Los miré de reojo, uno por uno, todos eran bien parecidos, robustos y magníficos. Ellos se dieron cuenta de mi presencia y bajaron el tono de voz. Tengo que admitir que la situación me provocó un calor sofocante que recorrió mis entrañas con la velocidad de un rayo, y estuvo acompañada por esa maravillosa sensación adolescente de mariposas aleteando en el estómago. “¿Estará el mío entre ellos?”.
Hubo uno que continuó hablando como si nada pasara: “Yo no pido mucho. Me gustaría que sea sensual, de labios gruesos, pechos pequeños y piernas largas.

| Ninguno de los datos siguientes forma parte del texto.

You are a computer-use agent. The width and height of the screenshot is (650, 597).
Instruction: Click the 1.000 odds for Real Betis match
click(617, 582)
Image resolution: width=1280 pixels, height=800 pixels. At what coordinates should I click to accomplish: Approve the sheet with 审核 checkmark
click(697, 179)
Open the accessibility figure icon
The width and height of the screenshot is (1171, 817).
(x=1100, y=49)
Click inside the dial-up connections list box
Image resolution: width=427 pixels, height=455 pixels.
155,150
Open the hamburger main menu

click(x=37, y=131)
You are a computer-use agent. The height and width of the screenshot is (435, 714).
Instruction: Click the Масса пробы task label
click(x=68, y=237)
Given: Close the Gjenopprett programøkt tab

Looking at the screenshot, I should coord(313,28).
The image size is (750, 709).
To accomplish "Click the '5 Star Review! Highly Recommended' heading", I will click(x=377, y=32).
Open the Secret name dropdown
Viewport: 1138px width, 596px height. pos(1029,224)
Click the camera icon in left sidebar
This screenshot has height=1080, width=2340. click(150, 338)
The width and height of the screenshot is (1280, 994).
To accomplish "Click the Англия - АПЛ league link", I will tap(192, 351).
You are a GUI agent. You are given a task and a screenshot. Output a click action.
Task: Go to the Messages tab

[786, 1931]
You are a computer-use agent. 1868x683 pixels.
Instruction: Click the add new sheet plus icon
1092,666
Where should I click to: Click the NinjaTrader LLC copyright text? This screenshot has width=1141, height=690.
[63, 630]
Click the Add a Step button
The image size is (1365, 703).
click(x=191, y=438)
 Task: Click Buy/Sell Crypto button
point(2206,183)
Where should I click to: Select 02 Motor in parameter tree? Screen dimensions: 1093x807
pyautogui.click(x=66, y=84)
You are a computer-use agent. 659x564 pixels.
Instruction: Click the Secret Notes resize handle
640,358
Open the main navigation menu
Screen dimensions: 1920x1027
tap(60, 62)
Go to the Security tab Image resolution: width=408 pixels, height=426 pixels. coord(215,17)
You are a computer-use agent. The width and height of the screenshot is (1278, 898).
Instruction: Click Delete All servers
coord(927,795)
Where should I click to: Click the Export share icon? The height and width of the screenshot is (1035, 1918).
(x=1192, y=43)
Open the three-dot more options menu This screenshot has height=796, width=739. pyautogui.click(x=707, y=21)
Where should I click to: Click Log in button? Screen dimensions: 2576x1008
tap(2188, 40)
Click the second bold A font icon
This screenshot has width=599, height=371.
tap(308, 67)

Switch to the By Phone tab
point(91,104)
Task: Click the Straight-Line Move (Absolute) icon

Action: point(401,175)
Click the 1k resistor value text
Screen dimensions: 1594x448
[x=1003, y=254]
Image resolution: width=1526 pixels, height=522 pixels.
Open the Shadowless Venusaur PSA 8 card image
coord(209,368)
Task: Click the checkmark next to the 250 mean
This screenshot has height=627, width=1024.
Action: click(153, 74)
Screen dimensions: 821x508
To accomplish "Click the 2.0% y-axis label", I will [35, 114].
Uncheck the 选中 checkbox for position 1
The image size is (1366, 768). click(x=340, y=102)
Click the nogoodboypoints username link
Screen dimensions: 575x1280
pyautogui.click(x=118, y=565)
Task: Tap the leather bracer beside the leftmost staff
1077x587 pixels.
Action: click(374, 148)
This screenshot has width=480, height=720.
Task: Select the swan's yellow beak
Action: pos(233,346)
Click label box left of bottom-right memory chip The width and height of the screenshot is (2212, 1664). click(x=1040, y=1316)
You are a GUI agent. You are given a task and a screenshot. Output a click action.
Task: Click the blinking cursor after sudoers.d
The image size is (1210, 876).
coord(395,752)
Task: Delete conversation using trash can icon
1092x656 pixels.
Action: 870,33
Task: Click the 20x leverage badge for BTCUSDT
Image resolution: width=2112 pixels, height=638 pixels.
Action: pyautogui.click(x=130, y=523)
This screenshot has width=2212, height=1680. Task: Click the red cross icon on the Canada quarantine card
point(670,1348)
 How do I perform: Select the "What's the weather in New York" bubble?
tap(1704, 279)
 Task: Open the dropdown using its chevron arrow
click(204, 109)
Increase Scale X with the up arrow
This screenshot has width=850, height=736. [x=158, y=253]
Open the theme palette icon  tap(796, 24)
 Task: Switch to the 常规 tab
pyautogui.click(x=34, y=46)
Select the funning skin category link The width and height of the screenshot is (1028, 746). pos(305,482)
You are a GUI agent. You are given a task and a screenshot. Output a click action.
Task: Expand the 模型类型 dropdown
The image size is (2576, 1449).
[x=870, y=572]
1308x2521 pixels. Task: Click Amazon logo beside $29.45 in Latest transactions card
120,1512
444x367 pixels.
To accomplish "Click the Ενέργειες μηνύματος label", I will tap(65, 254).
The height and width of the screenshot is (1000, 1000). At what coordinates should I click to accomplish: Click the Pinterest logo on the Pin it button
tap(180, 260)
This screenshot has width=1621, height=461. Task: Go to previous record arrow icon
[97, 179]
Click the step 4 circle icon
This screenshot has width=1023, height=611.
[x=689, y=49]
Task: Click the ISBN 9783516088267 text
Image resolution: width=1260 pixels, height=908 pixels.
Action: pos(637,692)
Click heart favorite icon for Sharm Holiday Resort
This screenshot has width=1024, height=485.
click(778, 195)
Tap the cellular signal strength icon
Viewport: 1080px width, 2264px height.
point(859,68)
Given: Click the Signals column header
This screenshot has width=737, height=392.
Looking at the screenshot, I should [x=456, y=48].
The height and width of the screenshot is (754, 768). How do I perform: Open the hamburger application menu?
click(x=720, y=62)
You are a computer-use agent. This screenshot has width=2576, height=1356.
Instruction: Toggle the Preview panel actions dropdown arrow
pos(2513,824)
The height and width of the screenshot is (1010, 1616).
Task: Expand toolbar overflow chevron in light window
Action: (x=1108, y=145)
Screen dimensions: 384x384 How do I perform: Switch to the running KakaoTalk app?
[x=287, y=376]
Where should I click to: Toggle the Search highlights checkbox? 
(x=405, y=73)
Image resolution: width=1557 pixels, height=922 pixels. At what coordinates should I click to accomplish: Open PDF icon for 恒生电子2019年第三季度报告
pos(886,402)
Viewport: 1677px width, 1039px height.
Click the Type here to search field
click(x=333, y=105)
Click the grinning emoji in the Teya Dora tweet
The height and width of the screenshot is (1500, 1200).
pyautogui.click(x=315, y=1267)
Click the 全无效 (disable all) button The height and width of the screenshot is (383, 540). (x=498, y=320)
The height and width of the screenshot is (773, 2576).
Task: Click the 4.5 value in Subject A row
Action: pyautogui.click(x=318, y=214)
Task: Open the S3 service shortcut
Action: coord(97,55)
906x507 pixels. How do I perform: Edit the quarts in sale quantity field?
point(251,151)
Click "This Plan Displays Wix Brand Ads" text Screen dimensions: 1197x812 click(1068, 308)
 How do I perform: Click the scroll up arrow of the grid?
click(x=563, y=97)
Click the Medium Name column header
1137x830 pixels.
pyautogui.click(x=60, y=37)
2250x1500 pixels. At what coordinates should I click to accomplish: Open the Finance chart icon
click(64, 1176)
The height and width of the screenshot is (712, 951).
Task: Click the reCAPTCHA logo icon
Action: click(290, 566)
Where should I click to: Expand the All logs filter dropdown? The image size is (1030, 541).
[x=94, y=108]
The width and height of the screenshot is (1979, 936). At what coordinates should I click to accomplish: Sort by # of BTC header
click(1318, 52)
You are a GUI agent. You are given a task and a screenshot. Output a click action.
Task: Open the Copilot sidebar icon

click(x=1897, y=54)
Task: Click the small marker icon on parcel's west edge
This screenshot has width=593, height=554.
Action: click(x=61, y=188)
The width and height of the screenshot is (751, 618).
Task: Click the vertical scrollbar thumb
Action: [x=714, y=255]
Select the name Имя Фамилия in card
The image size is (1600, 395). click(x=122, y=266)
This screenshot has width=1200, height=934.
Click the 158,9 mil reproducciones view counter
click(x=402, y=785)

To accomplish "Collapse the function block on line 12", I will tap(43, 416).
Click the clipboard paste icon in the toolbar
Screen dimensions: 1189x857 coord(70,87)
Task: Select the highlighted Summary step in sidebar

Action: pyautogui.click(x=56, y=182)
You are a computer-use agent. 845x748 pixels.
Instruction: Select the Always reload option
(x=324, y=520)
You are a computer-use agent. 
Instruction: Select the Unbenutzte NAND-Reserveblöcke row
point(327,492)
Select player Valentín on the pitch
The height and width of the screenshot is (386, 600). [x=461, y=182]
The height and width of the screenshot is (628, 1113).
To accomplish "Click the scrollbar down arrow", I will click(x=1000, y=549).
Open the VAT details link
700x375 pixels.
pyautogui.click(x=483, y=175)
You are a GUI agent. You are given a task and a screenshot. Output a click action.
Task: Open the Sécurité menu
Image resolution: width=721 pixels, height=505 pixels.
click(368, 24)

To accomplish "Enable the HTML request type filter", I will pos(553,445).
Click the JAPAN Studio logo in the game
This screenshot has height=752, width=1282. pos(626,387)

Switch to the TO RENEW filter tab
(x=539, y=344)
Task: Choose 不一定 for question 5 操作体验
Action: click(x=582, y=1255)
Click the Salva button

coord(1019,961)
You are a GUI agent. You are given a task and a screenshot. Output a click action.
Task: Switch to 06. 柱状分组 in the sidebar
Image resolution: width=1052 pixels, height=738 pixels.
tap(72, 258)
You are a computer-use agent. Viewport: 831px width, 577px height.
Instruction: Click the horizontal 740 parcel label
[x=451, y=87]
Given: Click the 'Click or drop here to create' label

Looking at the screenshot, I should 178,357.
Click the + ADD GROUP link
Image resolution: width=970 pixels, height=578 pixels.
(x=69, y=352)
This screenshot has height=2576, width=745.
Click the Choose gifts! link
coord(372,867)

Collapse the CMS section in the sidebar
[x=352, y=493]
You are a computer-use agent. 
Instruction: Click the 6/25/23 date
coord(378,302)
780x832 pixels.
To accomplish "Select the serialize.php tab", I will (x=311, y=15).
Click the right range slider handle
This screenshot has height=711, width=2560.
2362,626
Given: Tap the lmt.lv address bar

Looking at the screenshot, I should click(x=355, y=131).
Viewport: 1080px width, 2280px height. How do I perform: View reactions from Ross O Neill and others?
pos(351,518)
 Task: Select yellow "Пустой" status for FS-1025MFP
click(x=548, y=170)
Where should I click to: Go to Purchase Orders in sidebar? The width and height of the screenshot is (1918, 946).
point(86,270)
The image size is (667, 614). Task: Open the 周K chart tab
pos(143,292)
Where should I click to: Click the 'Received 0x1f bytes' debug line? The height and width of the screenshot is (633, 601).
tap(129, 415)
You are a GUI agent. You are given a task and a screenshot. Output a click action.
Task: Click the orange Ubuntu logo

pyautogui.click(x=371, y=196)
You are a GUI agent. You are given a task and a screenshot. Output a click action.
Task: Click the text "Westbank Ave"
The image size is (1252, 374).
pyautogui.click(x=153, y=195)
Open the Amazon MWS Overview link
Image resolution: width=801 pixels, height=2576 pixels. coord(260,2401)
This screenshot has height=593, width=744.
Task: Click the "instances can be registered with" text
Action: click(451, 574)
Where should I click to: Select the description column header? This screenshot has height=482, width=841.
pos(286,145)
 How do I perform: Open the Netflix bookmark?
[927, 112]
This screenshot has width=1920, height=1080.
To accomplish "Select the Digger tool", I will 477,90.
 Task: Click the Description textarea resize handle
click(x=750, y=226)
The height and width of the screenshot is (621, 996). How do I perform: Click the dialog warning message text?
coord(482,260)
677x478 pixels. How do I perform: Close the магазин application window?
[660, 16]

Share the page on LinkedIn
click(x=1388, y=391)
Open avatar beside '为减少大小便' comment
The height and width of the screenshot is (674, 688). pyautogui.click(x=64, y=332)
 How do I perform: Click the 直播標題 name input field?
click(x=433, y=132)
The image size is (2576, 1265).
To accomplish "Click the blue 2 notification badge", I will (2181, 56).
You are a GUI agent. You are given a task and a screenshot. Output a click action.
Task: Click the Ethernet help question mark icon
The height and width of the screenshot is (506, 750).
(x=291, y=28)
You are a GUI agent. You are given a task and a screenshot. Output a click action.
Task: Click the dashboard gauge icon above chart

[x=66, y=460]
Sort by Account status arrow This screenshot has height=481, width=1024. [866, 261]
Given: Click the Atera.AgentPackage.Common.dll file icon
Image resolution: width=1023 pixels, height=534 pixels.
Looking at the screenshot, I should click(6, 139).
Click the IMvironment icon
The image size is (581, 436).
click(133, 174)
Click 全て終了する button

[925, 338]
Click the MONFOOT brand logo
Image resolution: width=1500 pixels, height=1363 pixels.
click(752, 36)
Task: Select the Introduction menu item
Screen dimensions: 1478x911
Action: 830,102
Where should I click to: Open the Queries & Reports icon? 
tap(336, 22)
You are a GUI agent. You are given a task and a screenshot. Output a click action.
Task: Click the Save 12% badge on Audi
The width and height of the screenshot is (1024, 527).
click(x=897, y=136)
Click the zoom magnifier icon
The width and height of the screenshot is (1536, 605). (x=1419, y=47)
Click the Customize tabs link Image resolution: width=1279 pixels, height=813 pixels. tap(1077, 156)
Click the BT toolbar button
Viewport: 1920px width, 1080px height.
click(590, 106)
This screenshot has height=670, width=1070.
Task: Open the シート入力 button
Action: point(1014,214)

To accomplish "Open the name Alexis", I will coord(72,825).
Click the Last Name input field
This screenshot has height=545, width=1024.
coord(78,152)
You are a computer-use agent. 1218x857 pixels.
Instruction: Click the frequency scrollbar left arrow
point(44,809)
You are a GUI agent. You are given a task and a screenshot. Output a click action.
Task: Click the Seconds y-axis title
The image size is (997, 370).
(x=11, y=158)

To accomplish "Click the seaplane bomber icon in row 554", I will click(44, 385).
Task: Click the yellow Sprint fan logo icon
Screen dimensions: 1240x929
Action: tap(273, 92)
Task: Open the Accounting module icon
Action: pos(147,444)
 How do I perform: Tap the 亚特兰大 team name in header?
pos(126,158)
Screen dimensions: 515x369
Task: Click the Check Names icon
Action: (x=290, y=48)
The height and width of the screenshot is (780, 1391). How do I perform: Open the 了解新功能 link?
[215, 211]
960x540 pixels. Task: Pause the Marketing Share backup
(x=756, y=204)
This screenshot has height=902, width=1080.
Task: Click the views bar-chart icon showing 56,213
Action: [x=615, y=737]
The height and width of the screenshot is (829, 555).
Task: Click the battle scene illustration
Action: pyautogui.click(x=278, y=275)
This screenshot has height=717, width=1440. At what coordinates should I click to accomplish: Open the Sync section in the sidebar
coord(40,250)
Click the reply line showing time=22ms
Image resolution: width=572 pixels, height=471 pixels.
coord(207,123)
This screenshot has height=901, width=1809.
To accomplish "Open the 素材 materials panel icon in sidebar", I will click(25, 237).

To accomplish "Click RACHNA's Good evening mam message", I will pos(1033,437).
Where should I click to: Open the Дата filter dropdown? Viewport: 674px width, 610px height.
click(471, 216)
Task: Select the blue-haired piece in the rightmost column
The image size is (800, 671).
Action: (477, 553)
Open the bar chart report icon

Que tenga buen corazón y que sienta en su interior que los dos somos uno, aunque seríamos dos, independientes, pero complementarios, viviríamos siempre juntos una dentro del otro. No sé si me explico.  Creo que si encontrara alguien así, estaría muy bien. Con eso me conformo”.
El comentario me causó mucha gracia. “Esa soy yo” pensé. Y mientras hacía un esfuerzo para oír lo que decían los otros, el fibroso masajista ingresó a la sala, encendió las luces y sin perder tiempo me los trajo a todos, uno por uno los fue colocando a mis pies.
Por su actitud deduje que quería acabar pronto y marcharse. Yo estaba excitadísima y esta vez, él se dio cuenta; me miró, me levantó y me probó boca arriba; en uno estaba incómoda, el otro era corto, el otro era muy estrecho y me apretaba los codos. Hasta que me introdujo en ese cajón que había hablado y ¡Sí! Fue una sensación indescriptible. Nada más entrar sentí que se ajustaba a mí a la perfección y que ansiaba quedarme ahí para siempre. Entonces comprendí que era la muerta más feliz del mundo.